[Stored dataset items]

-=-=-

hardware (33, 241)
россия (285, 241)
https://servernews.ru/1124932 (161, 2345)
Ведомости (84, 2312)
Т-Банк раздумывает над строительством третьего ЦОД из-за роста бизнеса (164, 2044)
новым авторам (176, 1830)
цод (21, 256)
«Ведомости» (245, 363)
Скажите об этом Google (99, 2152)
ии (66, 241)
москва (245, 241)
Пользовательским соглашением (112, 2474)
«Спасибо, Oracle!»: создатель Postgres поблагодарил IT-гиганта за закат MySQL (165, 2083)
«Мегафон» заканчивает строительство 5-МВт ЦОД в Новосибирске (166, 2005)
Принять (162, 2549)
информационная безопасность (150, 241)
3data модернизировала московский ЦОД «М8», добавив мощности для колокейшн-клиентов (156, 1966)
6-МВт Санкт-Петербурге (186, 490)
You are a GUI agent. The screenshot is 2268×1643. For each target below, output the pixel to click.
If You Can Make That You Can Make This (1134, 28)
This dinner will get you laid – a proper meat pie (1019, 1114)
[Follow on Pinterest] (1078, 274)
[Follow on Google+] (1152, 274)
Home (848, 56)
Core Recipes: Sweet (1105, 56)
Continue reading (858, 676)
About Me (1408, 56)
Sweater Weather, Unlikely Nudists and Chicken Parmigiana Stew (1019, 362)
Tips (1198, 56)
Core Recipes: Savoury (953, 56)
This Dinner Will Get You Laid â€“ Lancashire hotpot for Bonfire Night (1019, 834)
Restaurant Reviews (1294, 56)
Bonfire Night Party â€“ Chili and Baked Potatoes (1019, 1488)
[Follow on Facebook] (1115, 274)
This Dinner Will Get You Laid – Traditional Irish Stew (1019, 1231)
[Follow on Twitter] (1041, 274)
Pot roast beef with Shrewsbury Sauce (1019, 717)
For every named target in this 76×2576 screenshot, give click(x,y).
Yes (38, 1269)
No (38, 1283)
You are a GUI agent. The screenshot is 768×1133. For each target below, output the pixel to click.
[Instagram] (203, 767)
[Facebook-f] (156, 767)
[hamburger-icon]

-=-=-

Return the records above in their entirety, exactly as they appear.

hardware (33, 241)
россия (285, 241)
https://servernews.ru/1124932 (161, 2345)
Ведомости (84, 2312)
Т-Банк раздумывает над строительством третьего ЦОД из-за роста бизнеса (164, 2044)
новым авторам (176, 1830)
цод (21, 256)
«Ведомости» (245, 363)
Скажите об этом Google (99, 2152)
ии (66, 241)
москва (245, 241)
Пользовательским соглашением (112, 2474)
«Спасибо, Oracle!»: создатель Postgres поблагодарил IT-гиганта за закат MySQL (165, 2083)
«Мегафон» заканчивает строительство 5-МВт ЦОД в Новосибирске (166, 2005)
Принять (162, 2549)
информационная безопасность (150, 241)
3data модернизировала московский ЦОД «М8», добавив мощности для колокейшн-клиентов (156, 1966)
6-МВт Санкт-Петербурге (186, 490)
You are a GUI agent. The screenshot is 2268×1643. For each target below, output the pixel to click.
If You Can Make That You Can Make This (1134, 28)
This dinner will get you laid – a proper meat pie (1019, 1114)
[Follow on Pinterest] (1078, 274)
[Follow on Google+] (1152, 274)
Home (848, 56)
Core Recipes: Sweet (1105, 56)
Continue reading (858, 676)
About Me (1408, 56)
Sweater Weather, Unlikely Nudists and Chicken Parmigiana Stew (1019, 362)
Tips (1198, 56)
Core Recipes: Savoury (953, 56)
This Dinner Will Get You Laid â€“ Lancashire hotpot for Bonfire Night (1019, 834)
Restaurant Reviews (1294, 56)
Bonfire Night Party â€“ Chili and Baked Potatoes (1019, 1488)
[Follow on Facebook] (1115, 274)
This Dinner Will Get You Laid – Traditional Irish Stew (1019, 1231)
[Follow on Twitter] (1041, 274)
Pot roast beef with Shrewsbury Sauce (1019, 717)
For every named target in this 76×2576 screenshot, give click(x,y).
Yes (38, 1269)
No (38, 1283)
You are a GUI agent. The screenshot is 768×1133. For each target below, output the pixel to click.
[Instagram] (203, 767)
[Facebook-f] (156, 767)
[hamburger-icon]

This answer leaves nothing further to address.